[Start of section]
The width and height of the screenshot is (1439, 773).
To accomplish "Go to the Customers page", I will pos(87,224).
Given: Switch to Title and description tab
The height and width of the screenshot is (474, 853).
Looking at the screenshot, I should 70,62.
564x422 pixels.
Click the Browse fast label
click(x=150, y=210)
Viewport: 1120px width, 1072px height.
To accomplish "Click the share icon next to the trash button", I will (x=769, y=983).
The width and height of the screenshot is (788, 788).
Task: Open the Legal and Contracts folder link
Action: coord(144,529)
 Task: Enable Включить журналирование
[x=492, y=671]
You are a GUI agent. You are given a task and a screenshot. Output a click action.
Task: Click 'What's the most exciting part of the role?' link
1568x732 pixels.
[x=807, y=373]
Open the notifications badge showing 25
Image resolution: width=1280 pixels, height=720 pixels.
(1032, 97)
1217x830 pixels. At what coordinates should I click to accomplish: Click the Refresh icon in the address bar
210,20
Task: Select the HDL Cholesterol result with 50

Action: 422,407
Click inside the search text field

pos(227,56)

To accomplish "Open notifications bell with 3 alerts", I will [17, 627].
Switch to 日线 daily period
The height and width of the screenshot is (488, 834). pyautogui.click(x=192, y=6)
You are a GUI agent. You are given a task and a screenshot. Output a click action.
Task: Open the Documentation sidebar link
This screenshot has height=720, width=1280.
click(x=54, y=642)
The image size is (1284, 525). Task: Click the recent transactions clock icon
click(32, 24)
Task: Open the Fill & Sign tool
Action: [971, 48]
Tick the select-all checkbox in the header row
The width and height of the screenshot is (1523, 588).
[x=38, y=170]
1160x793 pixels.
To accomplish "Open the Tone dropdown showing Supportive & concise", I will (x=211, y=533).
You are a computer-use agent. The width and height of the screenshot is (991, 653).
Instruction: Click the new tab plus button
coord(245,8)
[End of section]
Your instructions
For every line in the material, write out an exact copy.

Answer
The width and height of the screenshot is (1439, 773).
To accomplish "Go to the Customers page", I will pos(87,224).
Given: Switch to Title and description tab
The height and width of the screenshot is (474, 853).
Looking at the screenshot, I should 70,62.
564x422 pixels.
Click the Browse fast label
click(x=150, y=210)
Viewport: 1120px width, 1072px height.
To accomplish "Click the share icon next to the trash button", I will (x=769, y=983).
The width and height of the screenshot is (788, 788).
Task: Open the Legal and Contracts folder link
Action: coord(144,529)
 Task: Enable Включить журналирование
[x=492, y=671]
You are a GUI agent. You are given a task and a screenshot. Output a click action.
Task: Click 'What's the most exciting part of the role?' link
1568x732 pixels.
[x=807, y=373]
Open the notifications badge showing 25
Image resolution: width=1280 pixels, height=720 pixels.
(1032, 97)
1217x830 pixels. At what coordinates should I click to accomplish: Click the Refresh icon in the address bar
210,20
Task: Select the HDL Cholesterol result with 50

Action: 422,407
Click inside the search text field

pos(227,56)

To accomplish "Open notifications bell with 3 alerts", I will [17, 627].
Switch to 日线 daily period
The height and width of the screenshot is (488, 834). pyautogui.click(x=192, y=6)
You are a GUI agent. You are given a task and a screenshot. Output a click action.
Task: Open the Documentation sidebar link
This screenshot has height=720, width=1280.
click(x=54, y=642)
The image size is (1284, 525). Task: Click the recent transactions clock icon
click(32, 24)
Task: Open the Fill & Sign tool
Action: [971, 48]
Tick the select-all checkbox in the header row
The width and height of the screenshot is (1523, 588).
[x=38, y=170]
1160x793 pixels.
To accomplish "Open the Tone dropdown showing Supportive & concise", I will (x=211, y=533).
You are a computer-use agent. The width and height of the screenshot is (991, 653).
Instruction: Click the new tab plus button
coord(245,8)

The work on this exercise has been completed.